Currently a topic classification engine is being developed with STANBOL-197
[4] for Apache Stanbol [1][2]. Implementation plan is supposed as  using
MoreLikeThis queries on a SolrYard instance with topics indexed by
aggregating the text of abstracts of all entities marked categorized by a
given SKOS topic from Dbpedia and performing a more like this query at that
issue [4]. However it uses Solr based classifier and no work was done
regarding OpenNLP [6] or Apache Mahout [5]. *STANBOL-1294* [3] aims to have
alternative implementations for a topic classifier for example known
resources like Apache Mahout [5] or OpenNLP [6].

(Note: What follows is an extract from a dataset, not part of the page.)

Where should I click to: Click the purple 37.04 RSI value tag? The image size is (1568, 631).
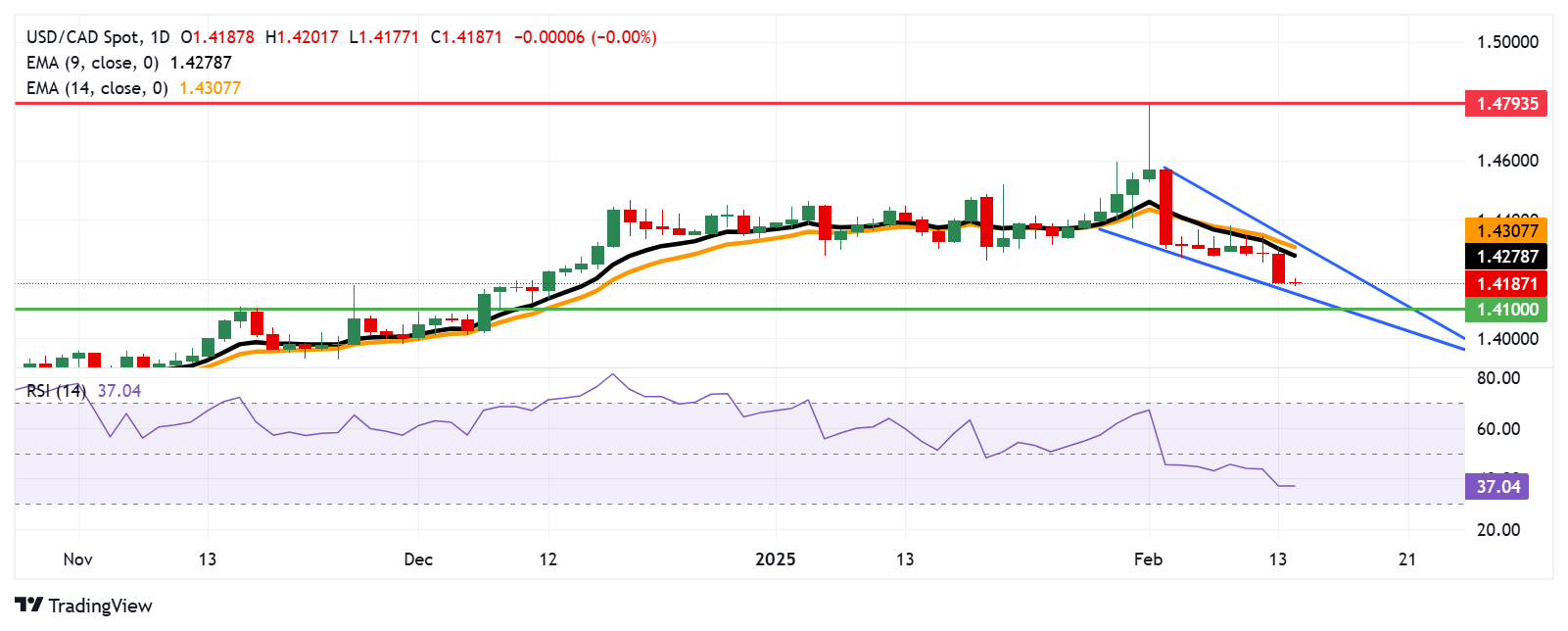click(1497, 487)
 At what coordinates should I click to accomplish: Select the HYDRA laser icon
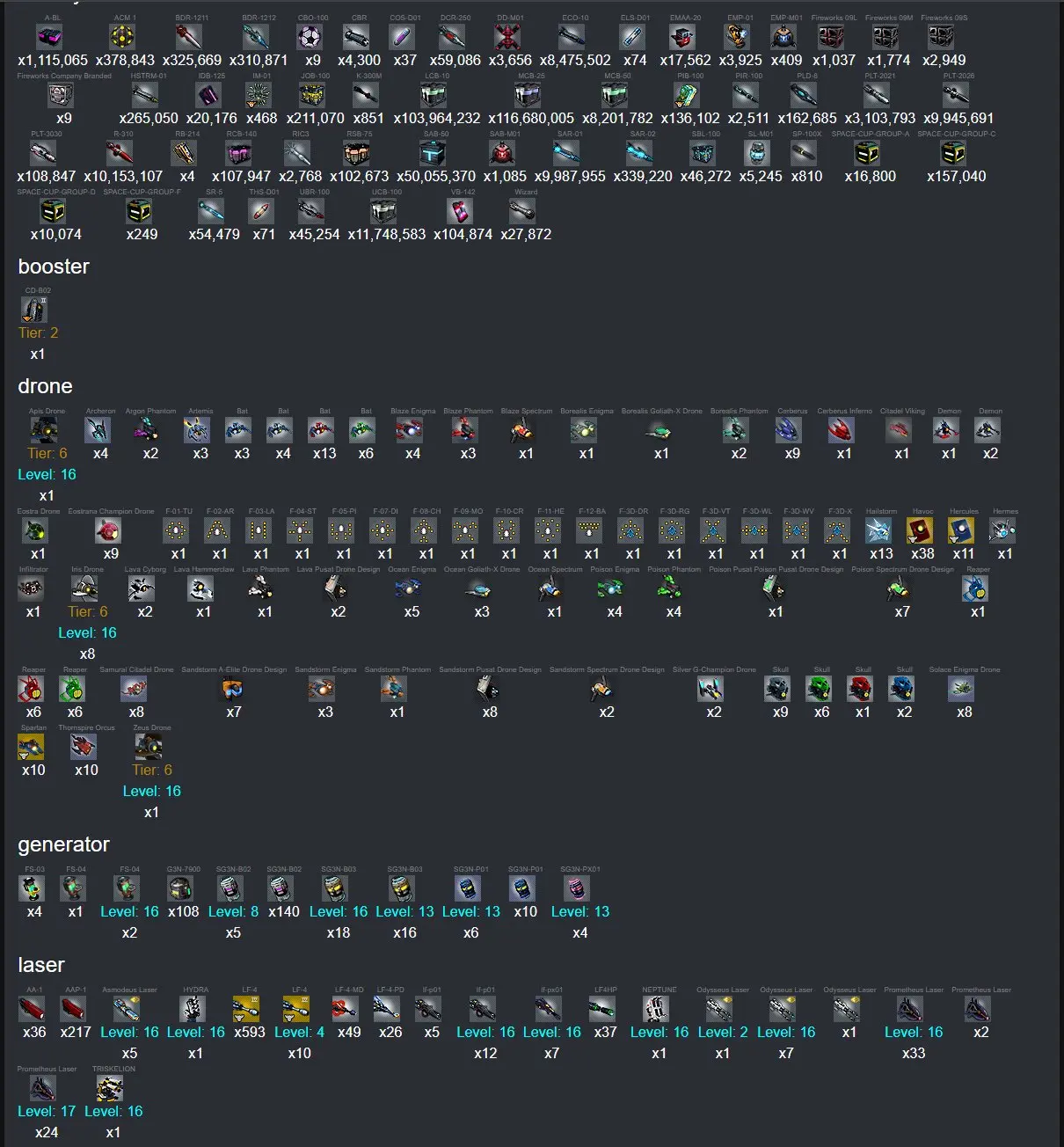[193, 1009]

The most recent release of the Topic Classification Engine mentioned in [4]
and [7] contains of three modules [8]. Topic engines are expected to
contribute fise: TopicAnnotation [9] to the metadata of the content item.
I'll start from the Enhancement-Engine archetype [10] to my work. A general
architecture containing of:

* TopicClassifier
* TrainingSet

allows to have different implementations of managing the training set (e.g.
in Solr, a RDF tripleStore, a database or simple files in a file system)
and TopicClassifiers (Solr, OpenNLP, Mahout,...) TrainingSet part is only
required for TopicClassifier that can dynamically update their
classification models [11].

The interfaces itself will be adapted/improved as more implementations
added. The current API looks a bit tailored to the Solr based
implementation. If possible I would like to work for Cross Validation to be
implemented in an implementation independent way [11].

I've divided my work into 4 parts:

1) Different implementations for managing the TrainingSet: In the current
approach, the training set has to be stored in Solr and the users have to
configure which fields will be used for training and which fields will be
used as categories. It would be nice to have an abstract API for managing a
TrainingSet in Stanbol independent of the final backend which actually
could be Solr or any other storage system.

2) Different implementations of the Classifier:
Current classifier API is also completely coupled with the current
implementation, therefore it should be refactored for allowing different
implementations based on, for instance, different frameworks like OpenNLP
and Apache Mahout.

3) Changing current TopicClassification engine for working with the new
APIs:
Current TopicClassification engine will be changed for working with the new
APIs.

4) Evaluation support:
Evaluation support is supposed to be added.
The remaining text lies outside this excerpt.